§ **GIVEN INFORMATION**:
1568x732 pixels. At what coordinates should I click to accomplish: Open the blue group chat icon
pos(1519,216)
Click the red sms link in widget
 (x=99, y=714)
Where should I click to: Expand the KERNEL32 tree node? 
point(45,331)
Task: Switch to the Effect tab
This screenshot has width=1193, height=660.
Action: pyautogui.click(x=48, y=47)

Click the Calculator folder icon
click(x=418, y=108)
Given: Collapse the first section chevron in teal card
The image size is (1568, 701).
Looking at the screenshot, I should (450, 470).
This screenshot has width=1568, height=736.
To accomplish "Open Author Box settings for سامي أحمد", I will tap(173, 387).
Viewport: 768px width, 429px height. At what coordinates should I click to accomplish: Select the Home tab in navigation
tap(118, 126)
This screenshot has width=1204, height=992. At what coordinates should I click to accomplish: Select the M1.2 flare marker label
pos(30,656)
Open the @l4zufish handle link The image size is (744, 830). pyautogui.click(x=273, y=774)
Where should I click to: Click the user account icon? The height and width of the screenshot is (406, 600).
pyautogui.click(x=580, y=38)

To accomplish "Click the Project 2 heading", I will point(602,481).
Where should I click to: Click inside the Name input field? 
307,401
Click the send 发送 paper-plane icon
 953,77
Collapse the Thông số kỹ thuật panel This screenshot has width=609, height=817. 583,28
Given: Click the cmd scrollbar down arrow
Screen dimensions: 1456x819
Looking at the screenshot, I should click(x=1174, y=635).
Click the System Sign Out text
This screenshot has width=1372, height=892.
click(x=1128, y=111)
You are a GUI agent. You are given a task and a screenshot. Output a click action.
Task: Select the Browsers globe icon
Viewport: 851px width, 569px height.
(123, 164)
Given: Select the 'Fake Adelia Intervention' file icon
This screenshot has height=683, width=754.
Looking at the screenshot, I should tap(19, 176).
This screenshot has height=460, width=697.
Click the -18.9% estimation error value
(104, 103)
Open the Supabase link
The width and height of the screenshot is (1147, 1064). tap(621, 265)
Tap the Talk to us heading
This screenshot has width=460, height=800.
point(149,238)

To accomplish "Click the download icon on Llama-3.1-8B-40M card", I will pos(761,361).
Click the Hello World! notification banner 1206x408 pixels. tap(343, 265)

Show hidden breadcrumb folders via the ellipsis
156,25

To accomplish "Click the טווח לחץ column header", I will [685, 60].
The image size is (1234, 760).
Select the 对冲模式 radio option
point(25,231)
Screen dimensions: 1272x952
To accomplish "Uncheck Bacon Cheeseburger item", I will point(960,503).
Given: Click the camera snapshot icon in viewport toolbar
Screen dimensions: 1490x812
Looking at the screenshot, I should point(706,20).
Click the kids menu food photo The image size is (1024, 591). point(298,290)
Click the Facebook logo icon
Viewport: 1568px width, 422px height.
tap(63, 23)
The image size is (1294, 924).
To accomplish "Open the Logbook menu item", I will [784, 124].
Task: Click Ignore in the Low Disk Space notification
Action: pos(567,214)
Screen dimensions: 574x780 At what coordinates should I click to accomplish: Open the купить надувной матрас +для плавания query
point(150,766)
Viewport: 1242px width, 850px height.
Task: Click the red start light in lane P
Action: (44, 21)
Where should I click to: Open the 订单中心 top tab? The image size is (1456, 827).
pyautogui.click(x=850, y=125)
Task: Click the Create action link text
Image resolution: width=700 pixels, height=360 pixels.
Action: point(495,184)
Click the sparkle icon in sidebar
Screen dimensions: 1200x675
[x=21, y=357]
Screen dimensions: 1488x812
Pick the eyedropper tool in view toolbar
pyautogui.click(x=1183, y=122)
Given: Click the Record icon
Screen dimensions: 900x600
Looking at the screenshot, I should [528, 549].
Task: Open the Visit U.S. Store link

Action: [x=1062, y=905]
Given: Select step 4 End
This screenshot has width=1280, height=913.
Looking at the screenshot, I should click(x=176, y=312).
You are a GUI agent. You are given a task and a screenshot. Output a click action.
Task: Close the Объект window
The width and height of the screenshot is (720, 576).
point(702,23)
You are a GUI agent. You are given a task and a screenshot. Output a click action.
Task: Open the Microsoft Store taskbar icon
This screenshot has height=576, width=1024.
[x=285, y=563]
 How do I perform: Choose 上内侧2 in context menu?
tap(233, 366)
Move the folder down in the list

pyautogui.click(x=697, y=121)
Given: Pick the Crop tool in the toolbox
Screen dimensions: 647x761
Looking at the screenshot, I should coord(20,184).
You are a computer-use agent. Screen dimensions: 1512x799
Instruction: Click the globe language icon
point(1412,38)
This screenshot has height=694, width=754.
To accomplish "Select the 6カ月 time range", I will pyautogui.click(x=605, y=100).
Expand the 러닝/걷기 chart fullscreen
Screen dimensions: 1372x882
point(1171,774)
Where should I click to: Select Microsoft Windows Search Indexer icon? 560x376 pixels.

§ **GOAL**: Copy the rows above word for word.

§ **EXPECTED ANSWER**:
1568x732 pixels. At what coordinates should I click to accomplish: Open the blue group chat icon
pos(1519,216)
Click the red sms link in widget
 (x=99, y=714)
Where should I click to: Expand the KERNEL32 tree node? 
point(45,331)
Task: Switch to the Effect tab
This screenshot has width=1193, height=660.
Action: pyautogui.click(x=48, y=47)

Click the Calculator folder icon
click(x=418, y=108)
Given: Collapse the first section chevron in teal card
The image size is (1568, 701).
Looking at the screenshot, I should (450, 470).
This screenshot has width=1568, height=736.
To accomplish "Open Author Box settings for سامي أحمد", I will tap(173, 387).
Viewport: 768px width, 429px height. At what coordinates should I click to accomplish: Select the Home tab in navigation
tap(118, 126)
This screenshot has width=1204, height=992. At what coordinates should I click to accomplish: Select the M1.2 flare marker label
pos(30,656)
Open the @l4zufish handle link The image size is (744, 830). pyautogui.click(x=273, y=774)
Where should I click to: Click the user account icon? The height and width of the screenshot is (406, 600).
pyautogui.click(x=580, y=38)

To accomplish "Click the Project 2 heading", I will point(602,481).
Where should I click to: Click inside the Name input field? 
307,401
Click the send 发送 paper-plane icon
 953,77
Collapse the Thông số kỹ thuật panel This screenshot has width=609, height=817. 583,28
Given: Click the cmd scrollbar down arrow
Screen dimensions: 1456x819
Looking at the screenshot, I should click(x=1174, y=635).
Click the System Sign Out text
This screenshot has width=1372, height=892.
click(x=1128, y=111)
You are a GUI agent. You are given a task and a screenshot. Output a click action.
Task: Select the Browsers globe icon
Viewport: 851px width, 569px height.
(123, 164)
Given: Select the 'Fake Adelia Intervention' file icon
This screenshot has height=683, width=754.
Looking at the screenshot, I should tap(19, 176).
This screenshot has height=460, width=697.
Click the -18.9% estimation error value
(104, 103)
Open the Supabase link
The width and height of the screenshot is (1147, 1064). tap(621, 265)
Tap the Talk to us heading
This screenshot has width=460, height=800.
point(149,238)

To accomplish "Click the download icon on Llama-3.1-8B-40M card", I will pos(761,361).
Click the Hello World! notification banner 1206x408 pixels. tap(343, 265)

Show hidden breadcrumb folders via the ellipsis
156,25

To accomplish "Click the טווח לחץ column header", I will [685, 60].
The image size is (1234, 760).
Select the 对冲模式 radio option
point(25,231)
Screen dimensions: 1272x952
To accomplish "Uncheck Bacon Cheeseburger item", I will point(960,503).
Given: Click the camera snapshot icon in viewport toolbar
Screen dimensions: 1490x812
Looking at the screenshot, I should point(706,20).
Click the kids menu food photo The image size is (1024, 591). point(298,290)
Click the Facebook logo icon
Viewport: 1568px width, 422px height.
tap(63, 23)
The image size is (1294, 924).
To accomplish "Open the Logbook menu item", I will [784, 124].
Task: Click Ignore in the Low Disk Space notification
Action: pos(567,214)
Screen dimensions: 574x780 At what coordinates should I click to accomplish: Open the купить надувной матрас +для плавания query
point(150,766)
Viewport: 1242px width, 850px height.
Task: Click the red start light in lane P
Action: (44, 21)
Where should I click to: Open the 订单中心 top tab? The image size is (1456, 827).
pyautogui.click(x=850, y=125)
Task: Click the Create action link text
Image resolution: width=700 pixels, height=360 pixels.
Action: point(495,184)
Click the sparkle icon in sidebar
Screen dimensions: 1200x675
[x=21, y=357]
Screen dimensions: 1488x812
Pick the eyedropper tool in view toolbar
pyautogui.click(x=1183, y=122)
Given: Click the Record icon
Screen dimensions: 900x600
Looking at the screenshot, I should [528, 549].
Task: Open the Visit U.S. Store link

Action: [x=1062, y=905]
Given: Select step 4 End
This screenshot has width=1280, height=913.
Looking at the screenshot, I should click(x=176, y=312).
You are a GUI agent. You are given a task and a screenshot. Output a click action.
Task: Close the Объект window
The width and height of the screenshot is (720, 576).
point(702,23)
You are a GUI agent. You are given a task and a screenshot. Output a click action.
Task: Open the Microsoft Store taskbar icon
This screenshot has height=576, width=1024.
[x=285, y=563]
 How do I perform: Choose 上内侧2 in context menu?
tap(233, 366)
Move the folder down in the list

pyautogui.click(x=697, y=121)
Given: Pick the Crop tool in the toolbox
Screen dimensions: 647x761
Looking at the screenshot, I should coord(20,184).
You are a computer-use agent. Screen dimensions: 1512x799
Instruction: Click the globe language icon
point(1412,38)
This screenshot has height=694, width=754.
To accomplish "Select the 6カ月 time range", I will pyautogui.click(x=605, y=100).
Expand the 러닝/걷기 chart fullscreen
Screen dimensions: 1372x882
point(1171,774)
Where should I click to: Select Microsoft Windows Search Indexer icon? 560x376 pixels.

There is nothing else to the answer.